The double parenthesis syntax gives you access to arithmetic operations, allowing you to perform math operations not otherwise available, such as modulo:

#!/bin/bash # don't forget this, (()) is not a POSIX sh construct
x=1
if ((x % 2 == 0)); then # does not enter the check because x is odd
echo "parity"
fi

POSIX

POSIX is an acronym which stands for Portable Operating System Interface. The idea is that tools/programs/scripts which are POSIX compliant will run on any operating system that is also POSIX compliant. The idea is to offer portability during an age of various operating systems with different instructions.

This is why scripts are still often written using /bin/sh. bash and other shells contain features that might not exist on other POSIX compliant systems (such as <() process redirection).

Homework

The homework is straightforward this week. Re-solve homework Assignment 5 - Text Parsing Pipeline, but this time using a shell script rather than awk.

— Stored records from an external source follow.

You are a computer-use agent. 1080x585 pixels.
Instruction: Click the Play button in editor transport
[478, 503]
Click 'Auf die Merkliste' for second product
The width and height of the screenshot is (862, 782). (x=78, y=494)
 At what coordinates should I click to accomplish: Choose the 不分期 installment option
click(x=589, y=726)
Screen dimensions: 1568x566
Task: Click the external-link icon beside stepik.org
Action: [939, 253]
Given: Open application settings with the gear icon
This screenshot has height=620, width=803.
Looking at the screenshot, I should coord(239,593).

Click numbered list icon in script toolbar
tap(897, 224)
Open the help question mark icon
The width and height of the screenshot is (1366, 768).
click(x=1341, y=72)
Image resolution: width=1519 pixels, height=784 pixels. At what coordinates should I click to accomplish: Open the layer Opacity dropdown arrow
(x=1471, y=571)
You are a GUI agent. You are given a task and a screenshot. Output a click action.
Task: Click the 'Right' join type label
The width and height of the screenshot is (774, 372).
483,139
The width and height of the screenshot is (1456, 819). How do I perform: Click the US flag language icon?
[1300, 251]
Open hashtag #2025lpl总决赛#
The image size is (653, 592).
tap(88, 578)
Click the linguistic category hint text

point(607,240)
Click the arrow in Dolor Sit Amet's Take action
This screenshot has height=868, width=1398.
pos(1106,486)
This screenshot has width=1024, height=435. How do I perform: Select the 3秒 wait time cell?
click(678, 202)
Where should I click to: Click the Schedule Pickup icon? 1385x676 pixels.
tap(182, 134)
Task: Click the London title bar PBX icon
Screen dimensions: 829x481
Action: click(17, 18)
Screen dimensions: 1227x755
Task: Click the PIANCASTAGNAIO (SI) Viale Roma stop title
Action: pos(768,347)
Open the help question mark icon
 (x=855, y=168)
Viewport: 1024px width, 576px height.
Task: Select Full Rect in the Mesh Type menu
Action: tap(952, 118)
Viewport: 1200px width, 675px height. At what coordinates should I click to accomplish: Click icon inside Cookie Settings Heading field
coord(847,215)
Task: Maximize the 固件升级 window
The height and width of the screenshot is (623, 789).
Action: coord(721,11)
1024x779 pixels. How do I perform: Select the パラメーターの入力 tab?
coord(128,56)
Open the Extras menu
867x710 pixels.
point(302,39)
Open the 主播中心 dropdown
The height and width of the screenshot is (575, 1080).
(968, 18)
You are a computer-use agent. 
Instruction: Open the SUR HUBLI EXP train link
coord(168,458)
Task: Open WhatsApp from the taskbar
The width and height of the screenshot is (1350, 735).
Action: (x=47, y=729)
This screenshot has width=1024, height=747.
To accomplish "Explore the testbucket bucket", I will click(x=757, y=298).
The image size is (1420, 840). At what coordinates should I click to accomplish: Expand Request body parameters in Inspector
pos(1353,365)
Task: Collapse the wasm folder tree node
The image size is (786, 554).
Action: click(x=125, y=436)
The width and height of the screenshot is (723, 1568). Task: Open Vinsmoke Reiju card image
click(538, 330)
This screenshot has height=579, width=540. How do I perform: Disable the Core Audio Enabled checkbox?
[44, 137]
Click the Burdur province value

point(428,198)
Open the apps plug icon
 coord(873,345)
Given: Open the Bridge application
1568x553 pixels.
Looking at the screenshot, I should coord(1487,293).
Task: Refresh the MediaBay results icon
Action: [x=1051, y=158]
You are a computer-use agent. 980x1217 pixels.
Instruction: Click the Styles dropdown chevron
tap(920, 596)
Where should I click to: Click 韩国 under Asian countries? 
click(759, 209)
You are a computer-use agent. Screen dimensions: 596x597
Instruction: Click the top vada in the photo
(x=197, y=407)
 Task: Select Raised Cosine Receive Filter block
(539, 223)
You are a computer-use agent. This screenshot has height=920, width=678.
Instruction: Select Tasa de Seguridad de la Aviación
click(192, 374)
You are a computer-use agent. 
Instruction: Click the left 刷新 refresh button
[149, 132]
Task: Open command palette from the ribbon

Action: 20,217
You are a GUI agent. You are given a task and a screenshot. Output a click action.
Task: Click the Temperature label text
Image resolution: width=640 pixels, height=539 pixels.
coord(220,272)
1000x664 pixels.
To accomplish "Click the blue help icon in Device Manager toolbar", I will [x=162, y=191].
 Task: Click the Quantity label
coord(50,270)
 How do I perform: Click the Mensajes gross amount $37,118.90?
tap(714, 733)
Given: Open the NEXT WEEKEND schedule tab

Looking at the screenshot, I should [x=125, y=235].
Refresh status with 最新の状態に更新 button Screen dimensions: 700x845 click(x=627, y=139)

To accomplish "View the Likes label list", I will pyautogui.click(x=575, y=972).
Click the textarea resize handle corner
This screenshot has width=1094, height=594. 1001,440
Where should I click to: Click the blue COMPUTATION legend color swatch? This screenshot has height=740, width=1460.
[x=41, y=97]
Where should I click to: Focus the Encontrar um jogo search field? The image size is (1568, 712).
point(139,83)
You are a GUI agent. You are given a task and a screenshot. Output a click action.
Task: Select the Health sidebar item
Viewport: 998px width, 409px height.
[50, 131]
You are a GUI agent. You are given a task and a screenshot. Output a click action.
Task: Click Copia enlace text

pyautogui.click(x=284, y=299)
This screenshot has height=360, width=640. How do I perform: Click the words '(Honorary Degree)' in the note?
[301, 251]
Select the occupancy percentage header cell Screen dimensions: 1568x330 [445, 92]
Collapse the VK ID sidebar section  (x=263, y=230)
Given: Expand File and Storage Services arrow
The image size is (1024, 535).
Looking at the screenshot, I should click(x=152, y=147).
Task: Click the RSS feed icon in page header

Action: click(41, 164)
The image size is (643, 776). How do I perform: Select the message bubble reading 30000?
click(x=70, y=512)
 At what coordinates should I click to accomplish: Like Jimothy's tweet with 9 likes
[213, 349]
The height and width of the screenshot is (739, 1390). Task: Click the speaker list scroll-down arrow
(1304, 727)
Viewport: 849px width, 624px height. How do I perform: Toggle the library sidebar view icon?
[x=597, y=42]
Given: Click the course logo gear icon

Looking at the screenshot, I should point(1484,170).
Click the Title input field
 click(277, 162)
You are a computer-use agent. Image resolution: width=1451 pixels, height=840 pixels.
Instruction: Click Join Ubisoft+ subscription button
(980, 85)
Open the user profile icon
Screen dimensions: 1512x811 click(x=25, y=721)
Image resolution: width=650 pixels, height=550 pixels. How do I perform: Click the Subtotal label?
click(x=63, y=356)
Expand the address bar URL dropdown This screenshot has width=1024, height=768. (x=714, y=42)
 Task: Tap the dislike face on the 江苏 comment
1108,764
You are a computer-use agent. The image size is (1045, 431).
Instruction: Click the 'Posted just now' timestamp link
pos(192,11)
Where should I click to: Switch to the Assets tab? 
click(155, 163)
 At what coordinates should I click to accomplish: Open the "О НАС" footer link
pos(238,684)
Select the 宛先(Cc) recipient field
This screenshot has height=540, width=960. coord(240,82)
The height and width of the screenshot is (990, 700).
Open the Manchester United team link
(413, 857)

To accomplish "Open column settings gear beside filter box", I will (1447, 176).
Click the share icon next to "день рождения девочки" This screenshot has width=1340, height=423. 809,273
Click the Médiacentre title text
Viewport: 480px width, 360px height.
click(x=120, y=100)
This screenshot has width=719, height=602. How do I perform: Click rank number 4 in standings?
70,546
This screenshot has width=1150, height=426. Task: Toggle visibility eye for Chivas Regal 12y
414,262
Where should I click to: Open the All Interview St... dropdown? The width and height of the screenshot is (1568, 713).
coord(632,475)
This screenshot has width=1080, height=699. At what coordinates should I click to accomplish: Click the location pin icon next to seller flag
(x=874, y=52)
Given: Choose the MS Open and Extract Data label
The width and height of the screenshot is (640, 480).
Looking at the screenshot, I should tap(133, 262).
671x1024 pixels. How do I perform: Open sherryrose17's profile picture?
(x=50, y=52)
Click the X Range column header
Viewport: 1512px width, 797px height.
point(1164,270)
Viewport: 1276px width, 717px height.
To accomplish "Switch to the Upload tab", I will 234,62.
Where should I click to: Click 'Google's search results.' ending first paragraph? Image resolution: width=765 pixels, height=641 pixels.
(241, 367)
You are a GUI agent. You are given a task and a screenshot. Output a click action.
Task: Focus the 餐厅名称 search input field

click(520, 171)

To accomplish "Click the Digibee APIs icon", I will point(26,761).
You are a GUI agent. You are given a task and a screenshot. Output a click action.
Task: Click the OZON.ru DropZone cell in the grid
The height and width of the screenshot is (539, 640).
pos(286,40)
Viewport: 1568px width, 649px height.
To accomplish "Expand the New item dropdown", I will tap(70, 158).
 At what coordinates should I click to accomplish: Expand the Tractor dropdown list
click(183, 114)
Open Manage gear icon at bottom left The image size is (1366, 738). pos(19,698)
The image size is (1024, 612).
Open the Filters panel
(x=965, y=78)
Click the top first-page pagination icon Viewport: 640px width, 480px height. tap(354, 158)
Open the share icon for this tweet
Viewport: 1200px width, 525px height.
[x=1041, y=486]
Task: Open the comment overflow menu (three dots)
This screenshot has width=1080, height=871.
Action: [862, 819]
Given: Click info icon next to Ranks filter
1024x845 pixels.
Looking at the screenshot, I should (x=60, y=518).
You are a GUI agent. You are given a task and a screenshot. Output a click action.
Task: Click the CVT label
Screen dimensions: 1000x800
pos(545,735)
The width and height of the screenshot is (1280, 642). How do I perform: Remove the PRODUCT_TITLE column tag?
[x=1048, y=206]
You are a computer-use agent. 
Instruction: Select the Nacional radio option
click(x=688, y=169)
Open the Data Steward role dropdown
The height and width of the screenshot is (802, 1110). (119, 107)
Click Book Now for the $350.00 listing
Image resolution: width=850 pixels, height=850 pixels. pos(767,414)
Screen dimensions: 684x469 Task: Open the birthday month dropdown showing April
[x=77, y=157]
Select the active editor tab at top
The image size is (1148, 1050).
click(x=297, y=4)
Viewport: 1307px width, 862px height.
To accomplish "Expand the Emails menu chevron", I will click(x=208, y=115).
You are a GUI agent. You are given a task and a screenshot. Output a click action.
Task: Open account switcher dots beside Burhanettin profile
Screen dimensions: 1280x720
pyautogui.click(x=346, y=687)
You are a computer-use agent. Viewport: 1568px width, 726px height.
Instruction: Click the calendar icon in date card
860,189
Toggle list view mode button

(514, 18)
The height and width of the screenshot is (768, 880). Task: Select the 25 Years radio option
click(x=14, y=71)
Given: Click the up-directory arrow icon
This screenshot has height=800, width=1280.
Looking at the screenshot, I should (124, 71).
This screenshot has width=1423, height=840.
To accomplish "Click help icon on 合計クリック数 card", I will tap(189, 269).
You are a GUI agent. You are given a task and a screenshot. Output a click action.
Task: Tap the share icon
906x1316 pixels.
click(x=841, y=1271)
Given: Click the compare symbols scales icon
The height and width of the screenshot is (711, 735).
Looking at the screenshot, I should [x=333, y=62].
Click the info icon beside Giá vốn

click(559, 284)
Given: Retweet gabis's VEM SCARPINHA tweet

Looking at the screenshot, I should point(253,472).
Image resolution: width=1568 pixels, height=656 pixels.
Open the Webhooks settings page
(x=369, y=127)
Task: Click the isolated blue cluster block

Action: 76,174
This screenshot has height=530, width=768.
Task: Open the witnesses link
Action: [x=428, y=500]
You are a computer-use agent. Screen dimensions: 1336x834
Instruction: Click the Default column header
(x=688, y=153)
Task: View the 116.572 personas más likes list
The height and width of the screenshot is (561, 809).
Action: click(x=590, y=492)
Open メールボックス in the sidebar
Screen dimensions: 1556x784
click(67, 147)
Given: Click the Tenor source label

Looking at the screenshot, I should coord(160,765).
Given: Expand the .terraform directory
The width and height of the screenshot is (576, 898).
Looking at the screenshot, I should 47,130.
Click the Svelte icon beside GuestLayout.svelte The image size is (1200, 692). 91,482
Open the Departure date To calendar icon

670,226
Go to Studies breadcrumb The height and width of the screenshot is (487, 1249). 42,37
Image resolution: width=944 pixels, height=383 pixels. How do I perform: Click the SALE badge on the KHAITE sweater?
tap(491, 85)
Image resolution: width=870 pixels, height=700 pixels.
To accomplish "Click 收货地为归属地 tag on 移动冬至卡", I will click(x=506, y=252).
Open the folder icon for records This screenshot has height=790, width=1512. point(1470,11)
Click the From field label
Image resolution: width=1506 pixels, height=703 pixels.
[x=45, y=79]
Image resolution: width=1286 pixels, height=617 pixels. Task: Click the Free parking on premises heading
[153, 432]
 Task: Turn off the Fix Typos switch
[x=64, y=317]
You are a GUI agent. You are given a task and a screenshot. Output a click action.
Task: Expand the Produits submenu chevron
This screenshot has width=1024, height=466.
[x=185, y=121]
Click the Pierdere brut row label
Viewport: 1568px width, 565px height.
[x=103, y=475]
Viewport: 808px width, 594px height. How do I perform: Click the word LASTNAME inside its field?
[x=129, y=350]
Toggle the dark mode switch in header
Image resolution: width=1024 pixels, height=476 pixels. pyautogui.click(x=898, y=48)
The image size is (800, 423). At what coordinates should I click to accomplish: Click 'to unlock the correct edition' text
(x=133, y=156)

There are some limitations:

  1. You can use awk but you may not use any awk logic or functions. You can only split and reorder using printing based on the field numbers (like print $2)
  2. You cannot use ripgrep or any other regex tool that allows you to find and replace (like ripgrep’s -r flag)

To submit this homework, submit a .sh file named in the following format: {andrewID}_script.sh to the appropriate canvas assignment.